What Grades Don't Measure
A grade tells you how your child performed on specific material, on a specific day, in a specific setting — but it doesn’t tell the whole story (this article breaks that down more fully).
It doesn't tell you what they do when nobody's watching.
Whether they'll spend an afternoon figuring something out just because it's interesting. Whether they'll ask a question they're not sure is a "good" question. Whether they'll try again after getting it wrong the first time.
Those things don't show up in a grade book. But they matter more than most of what does.
A child who gets Bs or Cs and stays genuinely curious - who keeps trying, keeps asking, keeps caring about the actual ideas - is building something that will carry them a long way. A child who gets As by learning to play it safe, to guess what the teacher wants, to never raise their hand unless they're certain - that works, until it doesn't.
At some point the problems get harder. The answers get less obvious. And the kids who were always chasing the right answer struggle, while the ones who got comfortable with figuring things out just... keep going.
How It Gets Chipped Away
Nobody sits down and decides to make their kid afraid to fail. It happens in small moments, usually when everyone is just trying to get through the day.
A sigh when the homework takes too long. Jumping in with the answer before they've had a chance to find it. Praise that shows up mostly after a good result. Asking about the grade before asking about what they learned.
None of that is bad parenting. It's human. But kids are paying close attention to what the people they love actually respond to. And over time, a child who learns that grades are what make you light up starts to organize their whole approach around getting grades - not around actually understanding things.
There's a finding from Carol Dweck's research that's worth knowing. In one study, kids praised for being smart after a test consistently chose easier follow-up tasks - they'd just been told they were smart, and they didn't want to risk finding out they weren't. Kids praised for working hard chose harder tasks. They'd learned that effort was the thing, so they went looking for something worth putting effort into.
One sentence after one test. Completely different behavior.
What Actually Helps
The good news is that confidence isn't complicated to build, but it’s easy to chip away at without realizing it. It doesn't require a new system or a special curriculum.
It mostly requires making home the place where getting it wrong is okay.
When your child brings you something and they've got it wrong, get curious before you correct. What were you thinking there? is a different conversation than pointing to the mistake. One keeps them in problem-solving mode. The other teaches them to wait for you to tell them what's right.

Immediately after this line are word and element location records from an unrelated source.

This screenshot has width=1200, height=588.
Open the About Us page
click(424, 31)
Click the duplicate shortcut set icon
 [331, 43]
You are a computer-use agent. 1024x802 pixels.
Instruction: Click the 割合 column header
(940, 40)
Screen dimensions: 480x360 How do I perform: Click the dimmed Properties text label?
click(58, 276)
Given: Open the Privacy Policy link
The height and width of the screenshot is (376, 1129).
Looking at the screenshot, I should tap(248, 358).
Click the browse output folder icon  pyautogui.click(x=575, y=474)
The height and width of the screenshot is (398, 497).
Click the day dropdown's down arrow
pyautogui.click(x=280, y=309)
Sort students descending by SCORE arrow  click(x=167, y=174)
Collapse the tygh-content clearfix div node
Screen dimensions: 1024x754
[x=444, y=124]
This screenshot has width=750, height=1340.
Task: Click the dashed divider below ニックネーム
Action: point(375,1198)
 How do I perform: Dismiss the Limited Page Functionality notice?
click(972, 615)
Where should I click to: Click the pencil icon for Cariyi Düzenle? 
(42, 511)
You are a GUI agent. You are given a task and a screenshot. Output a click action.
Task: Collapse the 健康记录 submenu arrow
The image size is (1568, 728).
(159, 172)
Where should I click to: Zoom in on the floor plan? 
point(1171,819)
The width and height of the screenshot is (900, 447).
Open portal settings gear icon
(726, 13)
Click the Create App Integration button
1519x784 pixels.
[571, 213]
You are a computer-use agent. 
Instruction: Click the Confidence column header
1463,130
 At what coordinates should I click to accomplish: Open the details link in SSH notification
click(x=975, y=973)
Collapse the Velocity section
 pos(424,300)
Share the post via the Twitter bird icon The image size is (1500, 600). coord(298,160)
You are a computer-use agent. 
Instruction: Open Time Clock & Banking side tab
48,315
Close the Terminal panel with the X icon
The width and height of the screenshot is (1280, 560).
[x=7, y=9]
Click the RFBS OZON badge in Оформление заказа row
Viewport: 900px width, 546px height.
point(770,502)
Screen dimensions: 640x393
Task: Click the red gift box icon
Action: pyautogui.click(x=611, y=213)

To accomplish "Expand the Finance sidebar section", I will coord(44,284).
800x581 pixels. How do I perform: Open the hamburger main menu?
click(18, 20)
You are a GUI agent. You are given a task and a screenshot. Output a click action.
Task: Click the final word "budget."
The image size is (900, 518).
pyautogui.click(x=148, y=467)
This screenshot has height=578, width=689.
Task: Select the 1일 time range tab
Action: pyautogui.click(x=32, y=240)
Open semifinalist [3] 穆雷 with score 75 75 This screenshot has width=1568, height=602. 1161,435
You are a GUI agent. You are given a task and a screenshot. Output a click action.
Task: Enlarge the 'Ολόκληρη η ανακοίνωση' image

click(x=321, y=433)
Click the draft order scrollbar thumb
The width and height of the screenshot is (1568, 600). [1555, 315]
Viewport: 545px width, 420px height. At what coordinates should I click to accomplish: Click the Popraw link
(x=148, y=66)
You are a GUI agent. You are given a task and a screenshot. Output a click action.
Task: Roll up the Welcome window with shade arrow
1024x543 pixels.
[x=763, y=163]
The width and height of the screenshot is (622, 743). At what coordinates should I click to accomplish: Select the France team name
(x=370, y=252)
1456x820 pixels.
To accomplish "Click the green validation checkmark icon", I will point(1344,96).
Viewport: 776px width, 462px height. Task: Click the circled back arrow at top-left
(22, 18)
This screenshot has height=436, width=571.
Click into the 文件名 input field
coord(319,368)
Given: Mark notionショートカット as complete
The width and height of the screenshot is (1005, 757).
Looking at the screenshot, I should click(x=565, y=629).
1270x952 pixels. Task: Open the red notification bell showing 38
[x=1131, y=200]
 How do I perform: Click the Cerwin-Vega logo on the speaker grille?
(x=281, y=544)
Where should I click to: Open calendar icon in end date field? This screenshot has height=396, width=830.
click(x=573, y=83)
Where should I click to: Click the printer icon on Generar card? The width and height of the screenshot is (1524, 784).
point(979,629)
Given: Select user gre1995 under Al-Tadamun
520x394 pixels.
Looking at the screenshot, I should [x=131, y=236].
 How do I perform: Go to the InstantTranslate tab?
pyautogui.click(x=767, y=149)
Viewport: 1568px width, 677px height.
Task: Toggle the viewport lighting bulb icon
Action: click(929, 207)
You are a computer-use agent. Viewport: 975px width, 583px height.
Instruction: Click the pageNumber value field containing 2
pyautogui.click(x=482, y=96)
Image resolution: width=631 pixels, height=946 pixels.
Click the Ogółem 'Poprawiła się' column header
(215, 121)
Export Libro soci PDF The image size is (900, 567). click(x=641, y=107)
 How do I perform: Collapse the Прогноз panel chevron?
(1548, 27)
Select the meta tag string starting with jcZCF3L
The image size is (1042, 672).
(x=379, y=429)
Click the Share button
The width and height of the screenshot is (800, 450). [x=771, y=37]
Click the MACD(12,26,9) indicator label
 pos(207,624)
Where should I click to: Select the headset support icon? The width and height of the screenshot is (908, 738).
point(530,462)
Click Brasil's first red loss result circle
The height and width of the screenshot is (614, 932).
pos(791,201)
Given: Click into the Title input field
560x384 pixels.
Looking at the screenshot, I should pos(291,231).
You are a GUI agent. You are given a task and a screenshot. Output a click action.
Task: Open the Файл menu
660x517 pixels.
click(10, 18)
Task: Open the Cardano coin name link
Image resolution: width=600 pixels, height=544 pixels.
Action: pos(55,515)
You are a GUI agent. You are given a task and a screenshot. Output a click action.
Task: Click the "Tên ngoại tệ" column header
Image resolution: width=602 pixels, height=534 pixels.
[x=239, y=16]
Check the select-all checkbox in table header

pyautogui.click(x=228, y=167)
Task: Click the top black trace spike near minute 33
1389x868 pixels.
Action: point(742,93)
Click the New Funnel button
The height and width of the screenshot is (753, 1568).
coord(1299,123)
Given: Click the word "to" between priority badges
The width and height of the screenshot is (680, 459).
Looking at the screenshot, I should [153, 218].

When they're stuck, try to stay quiet a little longer than feels comfortable. The struggling is part of it. A child who figures something out after genuinely wrestling with it has learned something different than one who was handed the answer - and they know it.
When they do something hard and it doesn't go well, notice that they tried. Not in a forced, everything-is-great way. Just honestly. That was a hard one. I saw you keep going. That's it.
And when the grades aren't great - which will happen, because it happens to everyone - let them see that your view of them doesn't change. Not your view of their potential. Not your belief that they'll get it. Your view of them. Kids who know that tend to get back up faster, because there's no identity to protect.
The Part That's Easy to Forget
The parents who worry most about their kid's confidence are usually already doing more right than they think.
The fact that you're paying attention - noticing when something feels off, caring about more than just the report card - that matters. Kids can feel when someone is actually looking at them, not just at their results.
You probably already know things about your child that no teacher has figured out yet. What makes them light up. What shuts them down. What they can do for hours without being asked.
That knowledge is worth something. Grades measure a slice of a child. You see the whole thing.
Confidence grows in that gap — between what school measures and what you see at home. In the space where trying is safe, and getting it wrong is just part of figuring it out. That’s something you can build, and it matters more than the grades will in the long run.